Oregon State University researchers will play key roles in a new multi-institution earthquake research center dedicated to the study of the Pacific Northwest’s Cascadia Subduction Zone, which is capable of producing earthquakes comparable to the largest recorded globally.
The U.S. National Science Foundation has awarded $15 million over five years to the Cascadia Region Earthquake Science Center, or CRESCENT. The center includes researchers from 14 institutions across the U.S., including Oregon State and Portland State University, and will be led by Diego Melgar of the University of Oregon.
Initially, CRESCENT will focus on foundational science to better and more holistically understand the complex dynamics of the Cascadia Subduction Zone, which runs from northern California to British Columbia.
“Cascadia is a unique tectonic environment. We really don’t have the traditional, everyday seismic signals that give us information about the state of stress of the Earth beneath our feet, but we know that these very big earthquakes occur,” said Pieter-Ewald Share, a co-principal investigator for CRESCENT and an assistant professor of geophysics in OSU’s College of Earth, Ocean, and Atmospheric Sciences.

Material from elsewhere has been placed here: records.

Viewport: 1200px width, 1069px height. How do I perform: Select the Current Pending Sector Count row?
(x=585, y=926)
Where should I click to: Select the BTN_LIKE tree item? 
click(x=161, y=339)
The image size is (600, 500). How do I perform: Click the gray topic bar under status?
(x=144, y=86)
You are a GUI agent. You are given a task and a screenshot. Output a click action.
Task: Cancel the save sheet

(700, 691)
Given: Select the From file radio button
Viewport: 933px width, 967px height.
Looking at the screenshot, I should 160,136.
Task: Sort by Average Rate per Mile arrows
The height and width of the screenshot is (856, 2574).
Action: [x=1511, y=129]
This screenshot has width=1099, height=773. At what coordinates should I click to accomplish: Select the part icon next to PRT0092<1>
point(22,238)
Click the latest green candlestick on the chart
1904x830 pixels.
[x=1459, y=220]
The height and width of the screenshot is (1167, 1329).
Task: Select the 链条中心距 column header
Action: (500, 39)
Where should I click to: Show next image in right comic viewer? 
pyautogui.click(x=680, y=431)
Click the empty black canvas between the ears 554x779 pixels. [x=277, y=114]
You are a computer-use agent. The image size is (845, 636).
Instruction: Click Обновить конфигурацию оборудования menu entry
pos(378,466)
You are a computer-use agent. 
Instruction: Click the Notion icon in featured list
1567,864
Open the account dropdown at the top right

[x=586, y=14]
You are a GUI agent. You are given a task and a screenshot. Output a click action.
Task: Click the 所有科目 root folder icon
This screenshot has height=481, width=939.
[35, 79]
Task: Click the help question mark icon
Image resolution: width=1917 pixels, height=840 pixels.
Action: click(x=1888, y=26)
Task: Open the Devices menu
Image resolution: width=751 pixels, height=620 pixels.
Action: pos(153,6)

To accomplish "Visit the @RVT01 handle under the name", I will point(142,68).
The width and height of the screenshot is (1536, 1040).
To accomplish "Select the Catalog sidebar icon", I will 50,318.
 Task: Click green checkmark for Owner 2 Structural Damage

Large earthquakes have been typical in Cascadia’s geologic history, with the most recent occurring in January 1700. Yet relatively few earthquakes are felt by the region’s population. Previous research indicates the subduction zone produced earthquakes as big as magnitude 9.0. A future event will significantly impact communities across the Northwest.
“Part of our goal here is to collectively explore and quantify the various data and signals unique to Cascadia, take advantage of emerging cutting-edge laboratory, modeling and computational tools and provide a more holistic idea of the seismic hazard posed by the subduction zone,” Share said. “This new, coordinated effort to push the science forward will positively impact and increase our resilience and preparation for a future event.”
Researchers will map out a strategic plan for the CRESCENT at a kickoff meeting in late October. More than 140 scientists, partners and educators will gather at the University of Oregon to launch the effort and begin building the community.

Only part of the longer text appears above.